Advancing Robust Underwater Acoustic Target Recognition through Multi-task Learning and Multi-Gate Mixture-of-Experts

TL;DR

The results substantiate that M3 has the ability to outperform the most advanced single-task recognition models, thereby achieving the state-of-the-art performance.

Abstract

Underwater acoustic target recognition has emerged as a prominent research area within the field of underwater acoustics. However, the current availability of authentic underwater acoustic signal recordings remains limited, which hinders data-driven acoustic recognition models from learning robust patterns of targets from a limited set of intricate underwater signals, thereby compromising their stability in practical applications. To overcome these limitations, this study proposes a recognition framework called M3 (Multi-task, Multi-gate, Multi-expert) to enhance the model's ability to capture robust patterns by making it aware of the inherent properties of targets. In this framework, an auxiliary task that focuses on target properties, such as estimating target size, is designed. The auxiliary task then shares parameters with the recognition task to realize multi-task learning. This paradigm allows the model to concentrate on shared information across tasks and identify robust patterns of targets in a regularized manner, thereby enhancing the model's generalization ability. Moreover, M3 incorporates multi-expert and multi-gate mechanisms, allowing for the allocation of distinct parameter spaces to various underwater signals.
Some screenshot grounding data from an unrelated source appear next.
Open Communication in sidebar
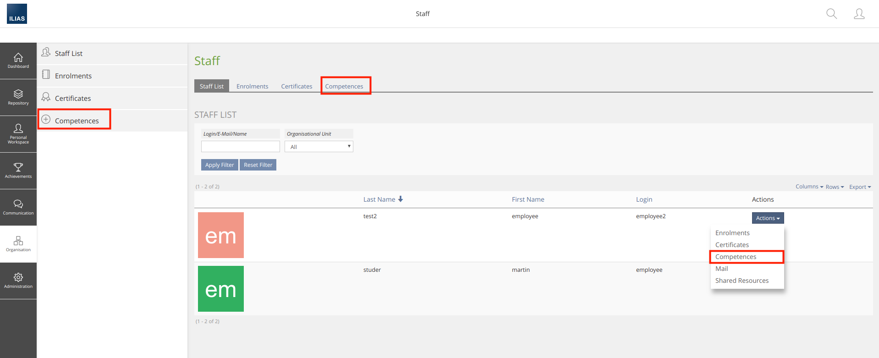879x358 pixels. tap(18, 207)
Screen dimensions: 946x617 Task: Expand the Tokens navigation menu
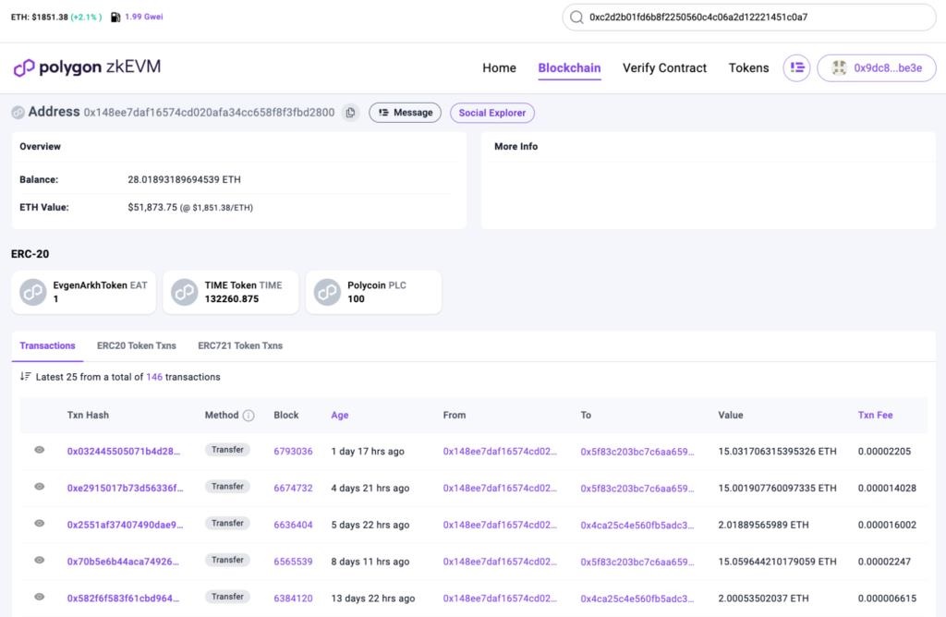pos(748,67)
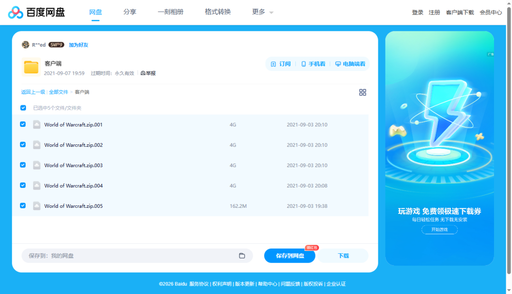Click the 下载 button
Screen dimensions: 512x294
(x=343, y=256)
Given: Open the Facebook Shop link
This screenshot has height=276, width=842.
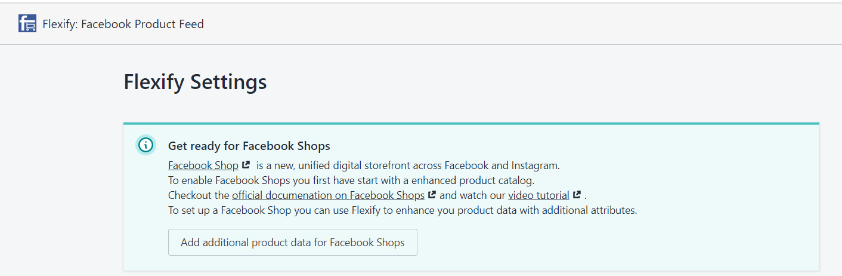Looking at the screenshot, I should 203,165.
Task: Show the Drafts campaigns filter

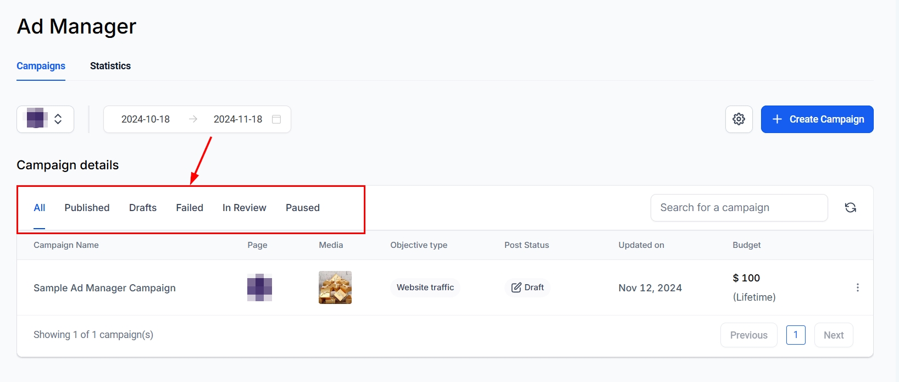Action: tap(143, 208)

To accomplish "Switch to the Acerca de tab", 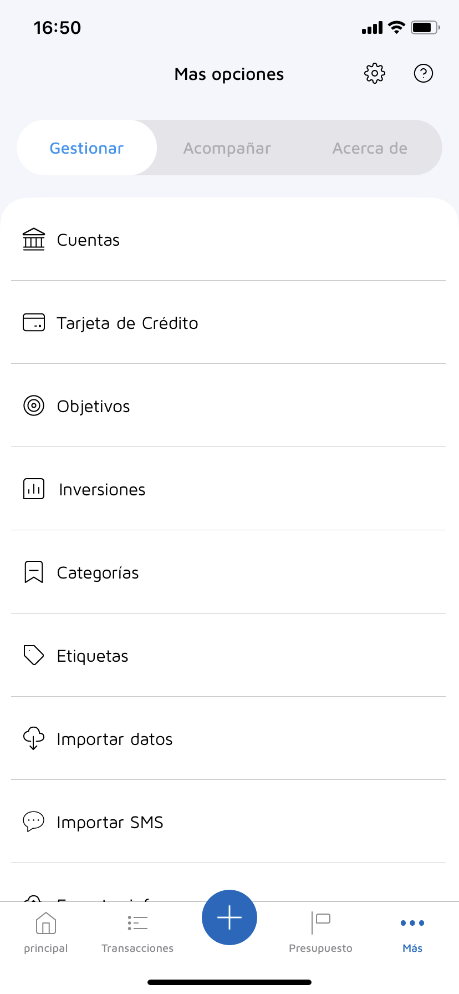I will tap(370, 148).
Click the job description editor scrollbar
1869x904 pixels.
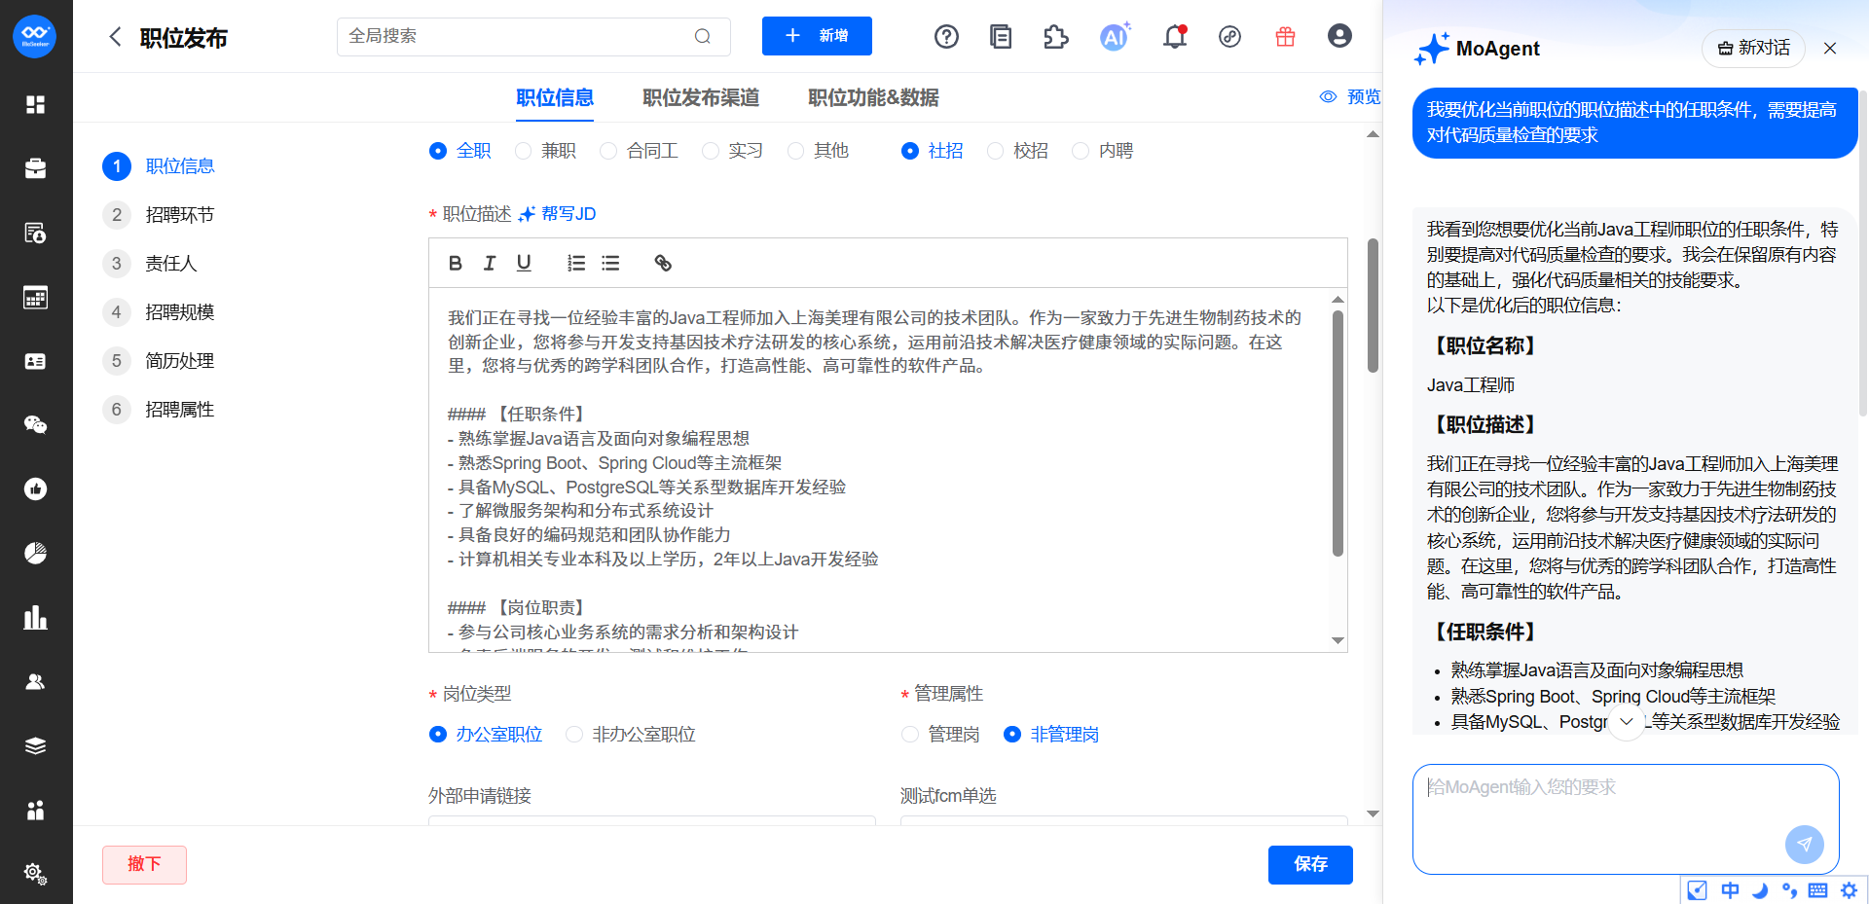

This enables the model to process intricate signal patterns in a fine-grained and differentiated manner. To evaluate the effectiveness of M3, extensive experiments were implemented on the ShipsEar underwater ship-radiated noise dataset. The results substantiate that M3 has the ability to outperform the most advanced single-task recognition models, thereby achieving the state-of-the-art performance.

Paper Structure

This paper contains 19 sections, 3 equations, 5 figures, 6 tables.

Figures (5)

  • Figure 1: The overall process of data collecting and feature extraction. The extracted acoustic features consist of the 2-D main feature -- log power spectrogram, along with three candidate 1-D gating features. The dimensions of the extracted features are also presented in the figure.
  • Figure 2: The distribution of three candidate gating features: (a) Welch spectrum, (b) average amplitude spectrum, (c) spectral centroid, on the ShipsEar dataset. The visualization results were derived using t-SNE and k-means clustering. This figure also provides the parameter setups for t-SNE and k-means algorithms, along with the associated values of clustering inertia and Silhouette score.
  • Figure 3: An overview of the structure of (a) fundamental MTL model, (b) M3, (c) M3-TSE, (d) detailed architecture components. In this figure, yellow represents the relevant components of the recognition task, red represents the relevant components of the target size estimation task, and blue represents the shared parts between the two tasks.
  • Figure 4: The results of the preliminary experiments conducted to select the optimal main feature and model backbone. The values of error bars represent the unbiased standard deviation between the results of two runs conducted with different random seeds. "spec" is the abbreviation for "spectrogram".
  • Figure 5: The results of the preliminary experiments conducted to select the optimal gating features for both tasks. The values of error bars represent the unbiased standard deviation between the results of two runs conducted with different random seeds. The scale label on the horizontal axis represents the gating feature for the main task & auxiliary task. For example, "Avg-amp spec & Welch spec" indicates that the average amplitude spectrum serves as the gating feature for the main task, while the Welch spectrum serves as the gating feature for the auxiliary task.